Ann gave a start. The double doors to the den abruptly slid open, and standing there was Mrs. Gargan, redolent with cologne.
“How are you today, Mrs. Gargan?”
“Oh, I’m fine. What are you up to?”
But Mrs. Gargan’s stiff posture and stiff, make-upped face made Ann feel sidetracked. Past her shoulder, Ann could see her mother and several friends looking through a photo album at the table. Mrs. Gargan’s rigid smile and dark eyes seemed fixed on her.
“I’ve just been puttering around,” she said after a pause. “I thought I’d go upstairs and look in on my father.”
“Yes, of course. Feel free to join us later for tea.”
Yeah, right. Ann’s mother and friends flipped through the photo album as if in deep concentration. They commented quietly at each turn of a page. Ann couldn’t hear them.
“I will,” Ann balked. “See you later.”
She went upstairs as Mrs. Gargan headed for the kitchen. Ann could imagine the banality of joining her mother and friends for tea, pooh poohing over the album. Mrs. Gargan, of course, was just being polite. The stiff cordiality told Ann what she already knew: Ann was Lockwood’s prodigal daughter; she would never be fully welcome here.
Upstairs, the grimly familiar beep led her to the room. Her father’s cardiac monitor. Ann hated that sound. Milly was sponging off her father’s chest. The chest looked waxen, pale.
“Hi, Milly.”
The nurse turned, smiled. “Have you seen Dr. Heyd around?”
“No, not in a while. Is anything wrong?”
“Oh, no, no.” Milly fidgeted in a medical bag, hooked up a new IV. “Everything’s fine.” Her smile turned coy. “I’ve heard Melanie has taken a liking to someone.”

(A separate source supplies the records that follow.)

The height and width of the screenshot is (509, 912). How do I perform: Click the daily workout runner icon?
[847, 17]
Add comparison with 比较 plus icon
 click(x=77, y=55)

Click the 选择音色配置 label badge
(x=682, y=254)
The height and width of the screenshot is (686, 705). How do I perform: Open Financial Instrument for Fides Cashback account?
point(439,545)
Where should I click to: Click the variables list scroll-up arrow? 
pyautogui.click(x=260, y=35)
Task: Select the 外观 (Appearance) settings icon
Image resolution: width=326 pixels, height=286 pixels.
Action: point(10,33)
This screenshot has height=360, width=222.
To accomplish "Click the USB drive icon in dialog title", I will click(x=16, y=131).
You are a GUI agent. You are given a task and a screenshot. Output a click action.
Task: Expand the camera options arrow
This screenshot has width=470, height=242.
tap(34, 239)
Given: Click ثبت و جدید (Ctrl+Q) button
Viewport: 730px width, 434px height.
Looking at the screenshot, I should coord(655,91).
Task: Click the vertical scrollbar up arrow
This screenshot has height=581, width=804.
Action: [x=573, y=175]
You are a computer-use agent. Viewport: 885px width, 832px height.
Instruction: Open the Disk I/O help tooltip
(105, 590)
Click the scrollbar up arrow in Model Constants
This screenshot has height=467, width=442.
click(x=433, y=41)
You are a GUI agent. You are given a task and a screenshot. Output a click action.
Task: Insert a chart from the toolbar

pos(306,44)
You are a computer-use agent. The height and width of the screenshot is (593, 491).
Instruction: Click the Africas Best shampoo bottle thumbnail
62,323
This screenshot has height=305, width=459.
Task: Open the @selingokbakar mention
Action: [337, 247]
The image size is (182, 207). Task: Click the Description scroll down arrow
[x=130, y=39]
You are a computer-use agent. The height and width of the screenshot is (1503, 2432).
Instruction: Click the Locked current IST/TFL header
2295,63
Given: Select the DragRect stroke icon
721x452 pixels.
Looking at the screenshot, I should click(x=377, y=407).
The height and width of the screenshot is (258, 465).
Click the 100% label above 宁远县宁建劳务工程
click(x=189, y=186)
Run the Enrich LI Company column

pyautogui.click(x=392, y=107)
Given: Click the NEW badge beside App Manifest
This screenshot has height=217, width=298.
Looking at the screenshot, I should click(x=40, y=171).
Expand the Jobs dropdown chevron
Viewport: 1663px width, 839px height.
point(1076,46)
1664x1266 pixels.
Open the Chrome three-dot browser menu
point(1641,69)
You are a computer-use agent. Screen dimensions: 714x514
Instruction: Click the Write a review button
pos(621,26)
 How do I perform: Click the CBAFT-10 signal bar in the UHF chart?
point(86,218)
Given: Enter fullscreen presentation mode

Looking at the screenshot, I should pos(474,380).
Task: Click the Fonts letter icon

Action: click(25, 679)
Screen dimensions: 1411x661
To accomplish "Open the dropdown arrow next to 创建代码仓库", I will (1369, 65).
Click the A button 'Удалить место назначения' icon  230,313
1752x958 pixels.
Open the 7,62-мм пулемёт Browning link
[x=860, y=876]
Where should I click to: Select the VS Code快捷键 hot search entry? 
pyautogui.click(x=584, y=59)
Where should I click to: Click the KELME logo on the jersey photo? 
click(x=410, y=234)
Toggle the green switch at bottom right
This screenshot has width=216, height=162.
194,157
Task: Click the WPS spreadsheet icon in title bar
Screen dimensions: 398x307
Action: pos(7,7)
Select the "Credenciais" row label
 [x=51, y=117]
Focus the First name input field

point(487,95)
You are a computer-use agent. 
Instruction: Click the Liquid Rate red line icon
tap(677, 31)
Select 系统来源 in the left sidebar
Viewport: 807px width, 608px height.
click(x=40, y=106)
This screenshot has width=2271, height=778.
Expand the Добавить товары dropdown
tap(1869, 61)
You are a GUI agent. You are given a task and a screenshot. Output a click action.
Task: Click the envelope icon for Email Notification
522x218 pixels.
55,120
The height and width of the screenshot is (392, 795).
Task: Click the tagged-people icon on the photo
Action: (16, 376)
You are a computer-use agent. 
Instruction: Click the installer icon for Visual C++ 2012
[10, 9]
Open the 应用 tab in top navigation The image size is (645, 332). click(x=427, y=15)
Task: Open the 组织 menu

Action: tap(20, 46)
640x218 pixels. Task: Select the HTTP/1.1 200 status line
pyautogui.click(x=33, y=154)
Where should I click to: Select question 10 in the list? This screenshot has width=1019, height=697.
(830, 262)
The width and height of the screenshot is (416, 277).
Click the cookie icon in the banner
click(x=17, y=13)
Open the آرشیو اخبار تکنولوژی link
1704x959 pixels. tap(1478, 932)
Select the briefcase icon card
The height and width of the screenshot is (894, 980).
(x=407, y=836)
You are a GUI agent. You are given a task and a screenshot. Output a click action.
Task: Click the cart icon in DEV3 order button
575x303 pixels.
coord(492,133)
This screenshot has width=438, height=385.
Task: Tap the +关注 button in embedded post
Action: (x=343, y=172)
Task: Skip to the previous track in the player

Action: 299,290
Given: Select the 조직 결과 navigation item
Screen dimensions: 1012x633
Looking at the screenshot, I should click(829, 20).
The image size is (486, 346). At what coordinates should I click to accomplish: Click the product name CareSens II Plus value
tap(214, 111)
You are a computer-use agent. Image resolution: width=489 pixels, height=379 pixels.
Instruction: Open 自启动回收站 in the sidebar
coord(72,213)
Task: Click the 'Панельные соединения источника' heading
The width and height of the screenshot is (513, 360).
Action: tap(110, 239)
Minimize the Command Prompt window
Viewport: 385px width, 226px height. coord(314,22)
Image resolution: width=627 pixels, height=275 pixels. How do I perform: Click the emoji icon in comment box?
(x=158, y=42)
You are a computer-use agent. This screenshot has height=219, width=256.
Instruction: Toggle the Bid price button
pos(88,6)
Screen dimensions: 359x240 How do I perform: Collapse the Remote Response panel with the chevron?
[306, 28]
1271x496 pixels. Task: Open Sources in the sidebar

“Oh, yeah. Zack. Do you know him?”
Milly laughed, a strange reaction. “You don’t have to worry about him. Actually, he’s a very nice boy, very helpful. You might be put off a little by the way he dresses, but that’s kind of silly nowadays, isn’t it?”
“Yeah, I guess it is,” Ann said, though reluctantly.
“But you seem bothered by it, or something.”
Did she? I’m bothered by a lot of things. “Motherly concern, I suppose. Do things like that ever bother you?”
Milly laughed again. “My daughter’s a bit too young for Zack; she’s only fifteen. But as mothers we have to realize that eventually our daughters grow up. Didn’t you have a crush on boys when you were a teenager?”
Ann sat down, thinking. It was a revelatory question. “I guess I did,” she said. “But there never seemed to be many boys my age in Lockwood.”
“Well, that’s still pretty much the case, not many children at all, especially Melanie and Rena’s age group. Lockwood’s pretty remote, but I like it better that way. It’s safer. It’s more real, don’t you think?”
Ann shrugged. She remembered how bored she’d been in Lockwood as a child. It must be even worse for an adult. Now that she thought of it, she didn’t remember seeing many kids of any age around town, and not many established men. “What do you do for fun around here?”
“Lockwood may seem like the sticks to you, but actually, there’s a lot for a single woman to do.”
Ann recalled Milly’s rather militant statements about her social life, about men.
“It’s just that Lockwood is so different for you,” Milly went on. “If you’d lived here your whole life, you’d feel different. You’re talking about sex, right?”
The spontaneity of the question surprised her. But she supposed that’s what she meant all along. “I was just curious, that’s all. Your romantic life is none of my business.”
“You can say it,” Milly offered. “I’m no prude. You want to know how a woman in a town like Lockwood finds sexual satisfaction.”